Issue #53 Winter 2002

Dower Right Construed

Many practitioners assume that dower and curtesy were "abolished" in 1980, with the enactment of Title 3B of the Revised Statutes and the creation of the joint possessory right in the marital residence. However, N.J.S.A. 313:28-2 abolished dower and curtesy only prospectively. It prevented the creation of any new inchoate estates of dower or curtesy after May 28, 1980, but existing inchoate estates were unaffected. Gladstone v. Berk, 233 N.J. Super. 228 (App. Div. 1989); see also Wamco XV Ltd. v. Farrell, 301 N.J. Super. 73 (App. Div. 1997). Today, dower consists of a life estate held by the widow, covering a one-half interest in the realty owned by her late husband. N.J.S.A. 3B:28-1; see In re Flasch, 51 N.J. Super. 1 (App. Div. 1958).
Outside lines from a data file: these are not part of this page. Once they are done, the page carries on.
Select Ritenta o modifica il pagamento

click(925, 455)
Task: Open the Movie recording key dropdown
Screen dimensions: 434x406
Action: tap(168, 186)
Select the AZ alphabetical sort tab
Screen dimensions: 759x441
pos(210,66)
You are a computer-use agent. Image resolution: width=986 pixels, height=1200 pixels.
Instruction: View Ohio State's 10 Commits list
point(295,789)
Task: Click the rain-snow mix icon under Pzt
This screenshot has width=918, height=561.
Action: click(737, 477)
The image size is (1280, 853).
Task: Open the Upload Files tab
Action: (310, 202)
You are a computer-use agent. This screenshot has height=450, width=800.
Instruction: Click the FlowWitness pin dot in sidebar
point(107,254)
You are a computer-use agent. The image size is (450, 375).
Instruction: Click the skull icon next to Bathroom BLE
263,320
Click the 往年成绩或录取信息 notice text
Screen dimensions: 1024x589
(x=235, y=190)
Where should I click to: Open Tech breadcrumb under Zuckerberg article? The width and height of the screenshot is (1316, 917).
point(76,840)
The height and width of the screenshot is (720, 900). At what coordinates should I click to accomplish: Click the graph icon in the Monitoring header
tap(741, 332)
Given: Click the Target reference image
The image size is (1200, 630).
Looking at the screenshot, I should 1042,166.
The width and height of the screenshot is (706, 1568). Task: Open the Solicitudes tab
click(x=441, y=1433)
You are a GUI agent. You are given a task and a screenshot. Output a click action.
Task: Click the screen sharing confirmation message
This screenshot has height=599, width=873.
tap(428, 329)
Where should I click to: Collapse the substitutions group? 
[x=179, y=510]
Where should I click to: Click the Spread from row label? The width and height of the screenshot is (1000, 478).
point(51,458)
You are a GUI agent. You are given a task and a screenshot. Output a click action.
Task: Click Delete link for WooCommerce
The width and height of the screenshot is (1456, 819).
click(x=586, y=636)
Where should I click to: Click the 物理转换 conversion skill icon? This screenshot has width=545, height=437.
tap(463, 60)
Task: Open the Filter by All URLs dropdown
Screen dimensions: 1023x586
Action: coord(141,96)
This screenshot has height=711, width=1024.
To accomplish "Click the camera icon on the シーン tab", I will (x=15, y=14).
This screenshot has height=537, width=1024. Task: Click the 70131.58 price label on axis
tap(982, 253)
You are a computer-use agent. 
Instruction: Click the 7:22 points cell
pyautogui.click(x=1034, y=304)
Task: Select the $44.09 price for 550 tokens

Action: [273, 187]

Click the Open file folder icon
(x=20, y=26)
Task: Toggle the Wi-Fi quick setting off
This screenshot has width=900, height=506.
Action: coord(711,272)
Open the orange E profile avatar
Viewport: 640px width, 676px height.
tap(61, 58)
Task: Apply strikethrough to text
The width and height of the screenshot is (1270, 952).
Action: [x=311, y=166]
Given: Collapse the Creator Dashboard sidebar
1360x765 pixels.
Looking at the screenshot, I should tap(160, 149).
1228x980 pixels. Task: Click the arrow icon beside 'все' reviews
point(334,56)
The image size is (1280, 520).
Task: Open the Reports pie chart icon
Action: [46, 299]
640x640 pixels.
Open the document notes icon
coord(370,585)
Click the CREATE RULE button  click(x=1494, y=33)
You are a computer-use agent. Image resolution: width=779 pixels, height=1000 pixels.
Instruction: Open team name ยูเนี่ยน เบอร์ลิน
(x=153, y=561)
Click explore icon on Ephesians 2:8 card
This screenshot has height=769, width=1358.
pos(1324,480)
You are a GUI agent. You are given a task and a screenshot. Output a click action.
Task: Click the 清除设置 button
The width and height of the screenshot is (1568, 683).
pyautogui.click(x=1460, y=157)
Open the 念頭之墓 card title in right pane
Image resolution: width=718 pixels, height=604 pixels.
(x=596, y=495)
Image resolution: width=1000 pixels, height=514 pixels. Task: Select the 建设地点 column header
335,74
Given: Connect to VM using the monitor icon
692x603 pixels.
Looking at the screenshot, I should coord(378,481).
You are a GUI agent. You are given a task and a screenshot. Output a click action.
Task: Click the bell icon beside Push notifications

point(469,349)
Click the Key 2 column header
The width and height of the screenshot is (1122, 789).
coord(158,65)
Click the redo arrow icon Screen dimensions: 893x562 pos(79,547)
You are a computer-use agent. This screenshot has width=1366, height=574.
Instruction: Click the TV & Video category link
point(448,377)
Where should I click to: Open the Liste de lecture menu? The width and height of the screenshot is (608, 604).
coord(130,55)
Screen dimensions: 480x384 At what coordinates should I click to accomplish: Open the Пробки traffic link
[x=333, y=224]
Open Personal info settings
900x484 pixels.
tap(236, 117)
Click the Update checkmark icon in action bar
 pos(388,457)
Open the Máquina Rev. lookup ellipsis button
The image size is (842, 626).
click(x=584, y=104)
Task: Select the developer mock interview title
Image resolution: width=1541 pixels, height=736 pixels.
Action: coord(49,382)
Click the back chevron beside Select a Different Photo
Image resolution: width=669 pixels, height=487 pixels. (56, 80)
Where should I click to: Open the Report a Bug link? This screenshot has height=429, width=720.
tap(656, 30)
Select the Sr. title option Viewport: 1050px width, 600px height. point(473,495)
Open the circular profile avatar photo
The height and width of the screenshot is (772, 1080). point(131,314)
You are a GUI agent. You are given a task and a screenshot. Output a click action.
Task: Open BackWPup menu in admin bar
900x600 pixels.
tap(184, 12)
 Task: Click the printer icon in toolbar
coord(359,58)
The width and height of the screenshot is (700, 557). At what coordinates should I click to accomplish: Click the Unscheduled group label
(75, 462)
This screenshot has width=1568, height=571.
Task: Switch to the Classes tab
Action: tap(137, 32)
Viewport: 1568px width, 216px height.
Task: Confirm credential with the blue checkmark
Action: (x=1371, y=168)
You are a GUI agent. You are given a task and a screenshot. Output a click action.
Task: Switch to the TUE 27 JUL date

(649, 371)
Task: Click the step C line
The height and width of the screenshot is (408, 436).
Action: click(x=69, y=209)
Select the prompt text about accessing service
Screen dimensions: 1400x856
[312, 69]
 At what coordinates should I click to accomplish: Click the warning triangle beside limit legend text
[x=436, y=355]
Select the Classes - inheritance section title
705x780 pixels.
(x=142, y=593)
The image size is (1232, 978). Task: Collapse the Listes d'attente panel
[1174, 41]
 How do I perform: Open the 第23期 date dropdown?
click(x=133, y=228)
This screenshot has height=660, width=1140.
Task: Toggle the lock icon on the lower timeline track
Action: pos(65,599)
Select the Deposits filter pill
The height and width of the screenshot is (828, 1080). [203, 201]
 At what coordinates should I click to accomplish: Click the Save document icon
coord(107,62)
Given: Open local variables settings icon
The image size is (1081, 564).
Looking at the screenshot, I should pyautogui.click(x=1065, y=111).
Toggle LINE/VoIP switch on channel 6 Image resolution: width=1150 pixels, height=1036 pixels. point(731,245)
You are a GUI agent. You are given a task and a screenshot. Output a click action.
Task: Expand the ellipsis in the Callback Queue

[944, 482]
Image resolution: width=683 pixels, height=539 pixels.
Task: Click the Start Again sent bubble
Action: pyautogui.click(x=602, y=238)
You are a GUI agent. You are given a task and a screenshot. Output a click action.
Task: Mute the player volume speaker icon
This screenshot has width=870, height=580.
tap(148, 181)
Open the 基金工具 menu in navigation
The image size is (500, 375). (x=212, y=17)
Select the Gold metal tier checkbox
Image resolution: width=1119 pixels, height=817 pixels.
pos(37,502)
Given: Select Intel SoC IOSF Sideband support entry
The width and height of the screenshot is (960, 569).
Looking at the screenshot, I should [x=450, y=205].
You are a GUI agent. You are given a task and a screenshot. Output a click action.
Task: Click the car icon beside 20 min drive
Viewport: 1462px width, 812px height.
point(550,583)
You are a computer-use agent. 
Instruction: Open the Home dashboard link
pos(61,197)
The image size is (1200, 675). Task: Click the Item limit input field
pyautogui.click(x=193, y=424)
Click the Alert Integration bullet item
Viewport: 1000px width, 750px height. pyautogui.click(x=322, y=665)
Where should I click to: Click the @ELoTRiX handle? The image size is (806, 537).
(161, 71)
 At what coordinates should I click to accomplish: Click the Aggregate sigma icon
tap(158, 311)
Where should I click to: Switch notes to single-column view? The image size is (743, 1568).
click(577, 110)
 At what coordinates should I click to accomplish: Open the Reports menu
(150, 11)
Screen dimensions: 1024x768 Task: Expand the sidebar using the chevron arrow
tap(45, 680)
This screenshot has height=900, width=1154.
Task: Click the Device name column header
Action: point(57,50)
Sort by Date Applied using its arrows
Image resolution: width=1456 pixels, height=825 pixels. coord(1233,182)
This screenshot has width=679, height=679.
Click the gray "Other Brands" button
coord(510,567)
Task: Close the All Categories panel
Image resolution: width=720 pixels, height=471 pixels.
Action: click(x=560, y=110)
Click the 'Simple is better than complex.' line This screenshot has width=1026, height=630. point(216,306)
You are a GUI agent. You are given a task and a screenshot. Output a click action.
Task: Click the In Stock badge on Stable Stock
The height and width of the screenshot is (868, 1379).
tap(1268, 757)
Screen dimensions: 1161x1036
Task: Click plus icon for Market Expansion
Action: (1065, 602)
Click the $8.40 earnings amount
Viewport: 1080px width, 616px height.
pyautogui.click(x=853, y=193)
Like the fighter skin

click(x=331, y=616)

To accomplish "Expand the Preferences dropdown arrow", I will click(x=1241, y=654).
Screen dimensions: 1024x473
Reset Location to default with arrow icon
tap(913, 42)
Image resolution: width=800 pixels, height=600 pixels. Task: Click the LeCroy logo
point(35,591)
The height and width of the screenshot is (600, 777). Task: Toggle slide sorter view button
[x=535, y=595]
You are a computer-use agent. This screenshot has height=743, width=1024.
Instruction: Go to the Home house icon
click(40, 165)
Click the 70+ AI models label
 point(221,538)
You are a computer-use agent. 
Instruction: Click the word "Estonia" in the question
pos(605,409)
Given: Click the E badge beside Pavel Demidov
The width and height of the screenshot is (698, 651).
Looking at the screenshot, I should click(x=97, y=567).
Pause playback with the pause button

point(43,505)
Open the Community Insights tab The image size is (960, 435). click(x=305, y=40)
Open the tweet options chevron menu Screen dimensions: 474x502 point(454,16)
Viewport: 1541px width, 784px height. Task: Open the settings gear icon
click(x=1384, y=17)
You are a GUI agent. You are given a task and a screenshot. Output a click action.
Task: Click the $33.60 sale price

The recent decision in Matter of Dower Interest of Wheaton, 341 N.J. Super. 203 (App. Div. 2001) serves as a reminder that dower and curtesy are still part of the law of this State. The case arose when a widow brought suit in the Chancery Division seeking the sale of three parcels of realty owned by her late husband and calculating her dower interest therein. The plaintiff died before the lands could be sold. On appeal, the question presented was whether the widow's dower interest was sufficiently vested at the time of her death to permit admeasurement; ie, to allow her estate to recover a gross sum of money in lieu of dower from the proceeds of sale. 341 N.J. Super. at 206.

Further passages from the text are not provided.